--- START OF DATASET RECORDS ---
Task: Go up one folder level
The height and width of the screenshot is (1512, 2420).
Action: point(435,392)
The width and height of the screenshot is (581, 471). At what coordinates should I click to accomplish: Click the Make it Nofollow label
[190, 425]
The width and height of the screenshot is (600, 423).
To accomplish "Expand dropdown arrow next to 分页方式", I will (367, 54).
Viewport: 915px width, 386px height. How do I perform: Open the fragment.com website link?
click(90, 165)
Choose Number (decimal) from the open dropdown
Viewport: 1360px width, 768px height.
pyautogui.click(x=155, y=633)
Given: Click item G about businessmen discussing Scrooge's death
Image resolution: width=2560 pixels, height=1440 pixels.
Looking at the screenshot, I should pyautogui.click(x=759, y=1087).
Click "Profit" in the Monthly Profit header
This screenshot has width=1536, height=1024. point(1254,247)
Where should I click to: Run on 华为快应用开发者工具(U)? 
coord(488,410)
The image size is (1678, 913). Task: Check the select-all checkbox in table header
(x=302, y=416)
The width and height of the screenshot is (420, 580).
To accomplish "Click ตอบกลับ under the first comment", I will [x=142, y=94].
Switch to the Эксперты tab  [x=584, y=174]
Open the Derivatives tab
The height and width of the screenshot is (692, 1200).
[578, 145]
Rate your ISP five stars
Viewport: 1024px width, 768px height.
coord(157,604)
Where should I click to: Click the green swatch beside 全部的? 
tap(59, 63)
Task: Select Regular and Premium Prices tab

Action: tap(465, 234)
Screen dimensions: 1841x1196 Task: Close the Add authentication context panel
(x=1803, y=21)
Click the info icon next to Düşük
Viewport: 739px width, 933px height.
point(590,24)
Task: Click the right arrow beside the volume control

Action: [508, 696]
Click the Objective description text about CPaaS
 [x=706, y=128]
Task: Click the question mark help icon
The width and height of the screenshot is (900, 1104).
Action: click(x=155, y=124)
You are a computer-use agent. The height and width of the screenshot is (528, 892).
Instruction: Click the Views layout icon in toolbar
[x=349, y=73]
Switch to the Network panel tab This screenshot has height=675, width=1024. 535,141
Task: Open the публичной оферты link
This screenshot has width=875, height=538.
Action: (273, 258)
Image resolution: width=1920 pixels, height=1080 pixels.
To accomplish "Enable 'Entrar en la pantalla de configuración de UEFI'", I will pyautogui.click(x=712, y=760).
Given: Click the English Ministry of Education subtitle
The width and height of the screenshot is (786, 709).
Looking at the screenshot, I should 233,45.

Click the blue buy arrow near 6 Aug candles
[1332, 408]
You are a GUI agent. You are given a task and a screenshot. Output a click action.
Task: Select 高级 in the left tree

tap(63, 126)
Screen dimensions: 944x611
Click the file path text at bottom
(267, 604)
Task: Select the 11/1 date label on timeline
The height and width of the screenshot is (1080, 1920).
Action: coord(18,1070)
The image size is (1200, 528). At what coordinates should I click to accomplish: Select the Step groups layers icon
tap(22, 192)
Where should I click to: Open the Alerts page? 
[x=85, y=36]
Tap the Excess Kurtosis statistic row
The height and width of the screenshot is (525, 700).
--- END OF DATASET RECORDS ---
• _WHAT IS BEING ASKED_: Copy the lines from the first one through the line containing "Action: click(x=155, y=124)", including both, reproducing each character unchanged.

• _SOLUTION TO THIS PROBLEM_:
Task: Go up one folder level
The height and width of the screenshot is (1512, 2420).
Action: point(435,392)
The width and height of the screenshot is (581, 471). At what coordinates should I click to accomplish: Click the Make it Nofollow label
[190, 425]
The width and height of the screenshot is (600, 423).
To accomplish "Expand dropdown arrow next to 分页方式", I will (367, 54).
Viewport: 915px width, 386px height. How do I perform: Open the fragment.com website link?
click(90, 165)
Choose Number (decimal) from the open dropdown
Viewport: 1360px width, 768px height.
pyautogui.click(x=155, y=633)
Given: Click item G about businessmen discussing Scrooge's death
Image resolution: width=2560 pixels, height=1440 pixels.
Looking at the screenshot, I should pyautogui.click(x=759, y=1087).
Click "Profit" in the Monthly Profit header
This screenshot has width=1536, height=1024. point(1254,247)
Where should I click to: Run on 华为快应用开发者工具(U)? 
coord(488,410)
The image size is (1678, 913). Task: Check the select-all checkbox in table header
(x=302, y=416)
The width and height of the screenshot is (420, 580).
To accomplish "Click ตอบกลับ under the first comment", I will [x=142, y=94].
Switch to the Эксперты tab  [x=584, y=174]
Open the Derivatives tab
The height and width of the screenshot is (692, 1200).
[578, 145]
Rate your ISP five stars
Viewport: 1024px width, 768px height.
coord(157,604)
Where should I click to: Click the green swatch beside 全部的? 
tap(59, 63)
Task: Select Regular and Premium Prices tab

Action: tap(465, 234)
Screen dimensions: 1841x1196 Task: Close the Add authentication context panel
(x=1803, y=21)
Click the info icon next to Düşük
Viewport: 739px width, 933px height.
point(590,24)
Task: Click the right arrow beside the volume control

Action: [508, 696]
Click the Objective description text about CPaaS
 [x=706, y=128]
Task: Click the question mark help icon
The width and height of the screenshot is (900, 1104).
Action: click(x=155, y=124)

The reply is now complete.